Sonhos em Europa
“Será que existe vida em Europa?”
Com essa indagação, Rafael Müller retirou-se para sua cama. Conjecturando sobre a lua de Júpiter, tão distante do planeta Terra, orbitando o gigante gasoso, em um silêncio perpétuo, em meio ao éter do espaço. Beijou sua companheira e tentou dormir, mas a curiosa pergunta não lhe saia da cabeça. Era um aficionado por Astronomia e, desde criança, observava as estrelas à noite. Quando adulto, com seu telescópio amador, permanecia em horas de puro deleite, olhando para as crateras da Lua, ou para a silhueta bruxuleante de alguns dos planetas que formam nossa vizinhança cósmica. Distantes; todavia, pelas lentes tão próximas, quase ao alcance das mãos ou dos sonhos.
Havia lido, em um site, uma matéria a respeito de uma futura missão da NASA para aquele satélite natural. Pretendia-se enviar um robô para explorar a superfície gélida daquele mundo frio e sombrio, repleto de geleiras colossais e banhado pelas ondas eternas de radiações mortais do mundo que leva o nome do rei do panteão romano.
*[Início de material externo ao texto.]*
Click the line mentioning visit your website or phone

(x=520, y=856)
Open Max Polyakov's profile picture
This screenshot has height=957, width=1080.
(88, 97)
Há décadas, havia a especulação sobre a possibilidade da existência, mesmo que de formas rudimentares de vida, naquele mundo congelante, desde que se descobrira que, sob as capas de gelo de sua superfície, jaziam oceanos ocultos e profundos. Acredita-se que, naquela lua, batizada com o nome de uma das amantes de Zeus, haveria mais água do que em todo o planeta Terra. Mares insondáveis, em permanente escuridão.
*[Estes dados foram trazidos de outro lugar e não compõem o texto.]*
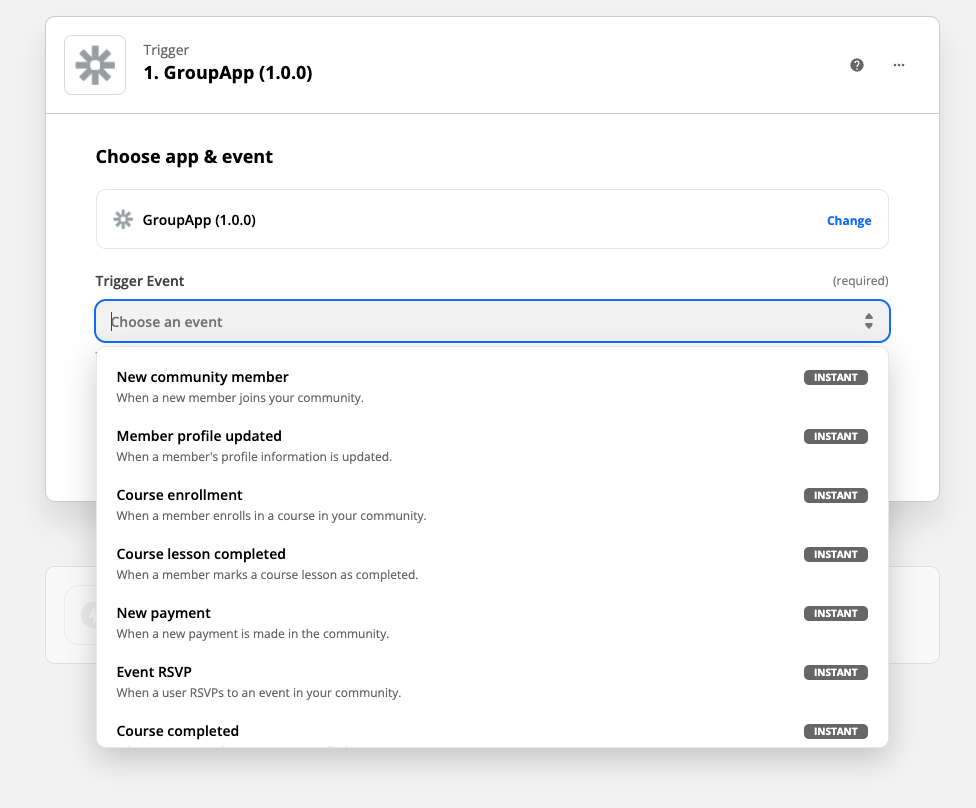Image resolution: width=976 pixels, height=808 pixels.
Task: Open the three-dot more options menu
Action: coord(899,65)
Talvez, fosse o calor tórrido de março, talvez o álcool em seu sangue, ou talvez algo a mais, alguma magia celeste inexplicável e nefanda... O fato é que os sonhos que Rafael teve, naquela noite, foram do tipo que poucos humanos já haviam sonhado alguma vez, se é que aquilo foi de fato um sonho. Müller em seus devaneios, singrou até o vácuo do espaço e cruzou as distâncias siderais até aquele pequeno mundo gélido de superfícies desérticas e estéreis. Sua mente, nos devaneios, atravessou as grossas camadas de gelo e penetrou por entre os abismos profundos. As sombras pareciam eternas, naquele mundo abissal de águas subterrâneas e inimagináveis.
No entanto, uma fosforescência crepuscular começou a emanar das fossas profundas do oceano alienígena, tons brilhantes que oscilavam do verde ao lilás e, ao verde novamente. Um brilho estranho e inexistente na Terra, advindo de milhares de micro-organismos providos de bioluminescência, um cardume incomensurável de minúsculos vagalumes subaquáticos. Em um primeiro instante, essa visão colorida, mostrou-se maravilhosa, uma magnifica pintura surreal de cores e luzes tranquilizantes que tocaram fundo a alma de Rafael. Entretanto, seus olhos vislumbraram, naquela luz crepuscular, a face blasfema de seres hediondos que flutuavam na escuridão, criaturas colossais e amorfas, as quais desvaneceram a visão onírica transformando o sonho prazeroso em um pesadelo terrivelmente vívido.
Através de alguma forma de telepatia, talvez reflexo de sua projeção astral, as lesmas cósmicas lhe transmitiram uma mensagem de ódio, maior do que qualquer mísero humano já lhe ousara proferir, e Rafael pensava conhecer o ódio na pele. Contudo, em seus devaneios nefastos, de relance, Rafael Müller vislumbrou a morte de milhares de inocentes, cujas carnes derreteriam por entre os ossos e alimentariam aquelas nefandas monstruosidades abissais. Claro foi apenas um sonho... Um sonho como poucos homens já tiveram o desprazer de sonhá-lo.
Na manhã seguinte, o calor cálido do Sol afastou qualquer bruma de terror da mente de Rafael, que tentou ignorar aquelas visões, apenas como um pesadelo indigesto. Mas, em seu íntimo, nas profundezas de sua alma, sentia um crepitar de tensão, e um frio no estômago, toda vez que passou a ler ou ouvir sobre a missão da NASA ao gélido e enigmático satélite de Júpiter e, ao dormir, a dúvida sobre o que vira naquele sinistro pesadelo, de uma madrugada tórrida de março, voltaria a lhe assaltar a razão com o horror e, em sonhos, ele sempre retornou à Europa, o congelado e radioativo lar de grotescas lesmas cósmicas.